*** Opening of Given data ***
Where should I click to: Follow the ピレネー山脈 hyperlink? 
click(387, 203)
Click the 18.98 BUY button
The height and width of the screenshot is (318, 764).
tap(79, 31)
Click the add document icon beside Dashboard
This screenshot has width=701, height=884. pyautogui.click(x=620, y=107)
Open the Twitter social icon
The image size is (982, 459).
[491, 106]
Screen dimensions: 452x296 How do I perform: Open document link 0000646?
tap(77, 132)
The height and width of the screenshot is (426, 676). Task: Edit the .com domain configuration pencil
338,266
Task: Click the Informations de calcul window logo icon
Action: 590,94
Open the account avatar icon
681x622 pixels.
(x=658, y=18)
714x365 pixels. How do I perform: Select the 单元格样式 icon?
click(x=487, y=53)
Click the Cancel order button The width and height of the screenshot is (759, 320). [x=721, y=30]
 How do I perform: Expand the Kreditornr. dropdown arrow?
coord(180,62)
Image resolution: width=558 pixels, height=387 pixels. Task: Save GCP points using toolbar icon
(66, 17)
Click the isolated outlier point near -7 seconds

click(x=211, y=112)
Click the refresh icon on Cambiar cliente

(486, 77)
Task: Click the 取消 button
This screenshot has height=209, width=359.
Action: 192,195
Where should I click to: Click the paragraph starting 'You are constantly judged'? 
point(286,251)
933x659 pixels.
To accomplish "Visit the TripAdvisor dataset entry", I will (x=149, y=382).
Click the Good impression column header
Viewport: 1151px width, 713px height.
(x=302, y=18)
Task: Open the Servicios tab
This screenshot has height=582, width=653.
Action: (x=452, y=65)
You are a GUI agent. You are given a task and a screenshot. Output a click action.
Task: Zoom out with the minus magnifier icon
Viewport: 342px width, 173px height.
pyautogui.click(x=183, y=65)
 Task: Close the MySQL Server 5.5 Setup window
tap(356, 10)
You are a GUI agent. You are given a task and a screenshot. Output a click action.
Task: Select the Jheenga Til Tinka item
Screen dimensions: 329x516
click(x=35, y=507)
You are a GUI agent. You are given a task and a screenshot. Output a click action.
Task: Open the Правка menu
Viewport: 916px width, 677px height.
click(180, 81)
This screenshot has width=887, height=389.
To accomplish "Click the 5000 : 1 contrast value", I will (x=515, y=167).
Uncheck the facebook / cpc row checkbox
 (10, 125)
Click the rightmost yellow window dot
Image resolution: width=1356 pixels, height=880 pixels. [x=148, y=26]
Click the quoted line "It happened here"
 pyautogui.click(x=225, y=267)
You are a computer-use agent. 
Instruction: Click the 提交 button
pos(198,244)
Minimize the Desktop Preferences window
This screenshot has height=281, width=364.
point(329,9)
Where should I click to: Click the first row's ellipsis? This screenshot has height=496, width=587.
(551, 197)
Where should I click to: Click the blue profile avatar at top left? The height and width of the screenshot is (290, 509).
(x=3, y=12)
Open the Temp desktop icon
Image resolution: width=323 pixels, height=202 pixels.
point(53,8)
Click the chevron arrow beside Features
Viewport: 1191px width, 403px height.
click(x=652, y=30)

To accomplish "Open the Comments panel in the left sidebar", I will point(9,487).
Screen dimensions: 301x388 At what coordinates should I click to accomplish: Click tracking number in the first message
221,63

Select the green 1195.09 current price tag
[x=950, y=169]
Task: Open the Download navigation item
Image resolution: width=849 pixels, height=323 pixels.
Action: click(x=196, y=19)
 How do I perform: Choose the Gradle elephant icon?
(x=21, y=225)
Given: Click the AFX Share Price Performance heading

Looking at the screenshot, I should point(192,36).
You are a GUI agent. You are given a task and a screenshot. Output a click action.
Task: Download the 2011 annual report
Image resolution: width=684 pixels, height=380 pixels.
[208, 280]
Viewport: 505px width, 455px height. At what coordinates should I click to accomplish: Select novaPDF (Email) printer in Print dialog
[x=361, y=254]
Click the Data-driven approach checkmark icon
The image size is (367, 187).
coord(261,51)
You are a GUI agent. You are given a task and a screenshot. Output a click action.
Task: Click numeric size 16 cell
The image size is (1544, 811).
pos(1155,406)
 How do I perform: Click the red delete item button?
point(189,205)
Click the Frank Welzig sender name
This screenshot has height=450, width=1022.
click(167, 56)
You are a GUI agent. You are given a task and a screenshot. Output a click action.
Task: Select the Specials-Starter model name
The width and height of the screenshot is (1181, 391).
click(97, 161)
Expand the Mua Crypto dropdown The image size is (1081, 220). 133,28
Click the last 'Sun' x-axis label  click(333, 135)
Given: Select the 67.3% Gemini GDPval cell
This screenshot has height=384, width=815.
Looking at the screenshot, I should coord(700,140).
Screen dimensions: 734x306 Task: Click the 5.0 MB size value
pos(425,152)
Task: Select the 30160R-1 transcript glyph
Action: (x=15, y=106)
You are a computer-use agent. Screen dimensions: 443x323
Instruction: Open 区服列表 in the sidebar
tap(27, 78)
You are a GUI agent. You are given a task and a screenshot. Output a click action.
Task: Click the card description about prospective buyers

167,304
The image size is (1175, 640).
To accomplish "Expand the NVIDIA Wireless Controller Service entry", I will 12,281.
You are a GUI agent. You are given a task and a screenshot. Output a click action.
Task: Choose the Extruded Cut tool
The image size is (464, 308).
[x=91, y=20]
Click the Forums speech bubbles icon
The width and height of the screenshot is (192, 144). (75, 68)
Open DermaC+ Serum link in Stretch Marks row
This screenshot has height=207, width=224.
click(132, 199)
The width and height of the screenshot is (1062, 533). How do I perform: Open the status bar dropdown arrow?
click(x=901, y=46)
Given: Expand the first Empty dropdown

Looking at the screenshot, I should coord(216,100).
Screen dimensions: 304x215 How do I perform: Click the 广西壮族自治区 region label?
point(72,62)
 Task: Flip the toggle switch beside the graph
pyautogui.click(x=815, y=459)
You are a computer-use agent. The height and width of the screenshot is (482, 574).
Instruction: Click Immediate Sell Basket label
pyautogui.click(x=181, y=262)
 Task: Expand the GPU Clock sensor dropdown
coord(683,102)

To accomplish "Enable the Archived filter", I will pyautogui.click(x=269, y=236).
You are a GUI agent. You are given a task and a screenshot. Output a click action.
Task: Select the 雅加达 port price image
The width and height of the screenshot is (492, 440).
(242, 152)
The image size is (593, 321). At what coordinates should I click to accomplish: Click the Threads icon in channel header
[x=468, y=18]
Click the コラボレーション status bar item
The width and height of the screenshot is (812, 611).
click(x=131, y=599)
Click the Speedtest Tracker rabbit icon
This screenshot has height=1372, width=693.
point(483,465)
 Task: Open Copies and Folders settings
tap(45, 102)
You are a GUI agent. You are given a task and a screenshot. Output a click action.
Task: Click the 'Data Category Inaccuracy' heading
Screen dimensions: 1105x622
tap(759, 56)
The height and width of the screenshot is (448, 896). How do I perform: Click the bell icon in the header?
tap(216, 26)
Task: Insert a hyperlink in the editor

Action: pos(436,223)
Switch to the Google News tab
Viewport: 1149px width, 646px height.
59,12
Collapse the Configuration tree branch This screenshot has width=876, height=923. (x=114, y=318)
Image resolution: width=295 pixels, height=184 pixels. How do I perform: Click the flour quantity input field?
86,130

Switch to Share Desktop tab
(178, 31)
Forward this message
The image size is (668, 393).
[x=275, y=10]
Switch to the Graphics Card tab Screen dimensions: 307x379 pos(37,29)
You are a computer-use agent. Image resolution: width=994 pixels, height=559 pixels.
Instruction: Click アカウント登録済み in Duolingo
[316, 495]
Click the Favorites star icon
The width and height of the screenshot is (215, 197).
*** Close of Given data ***
Exercise
Your answer must be a single number: the count of lines above that contain the string "computer".

Solution to this task
4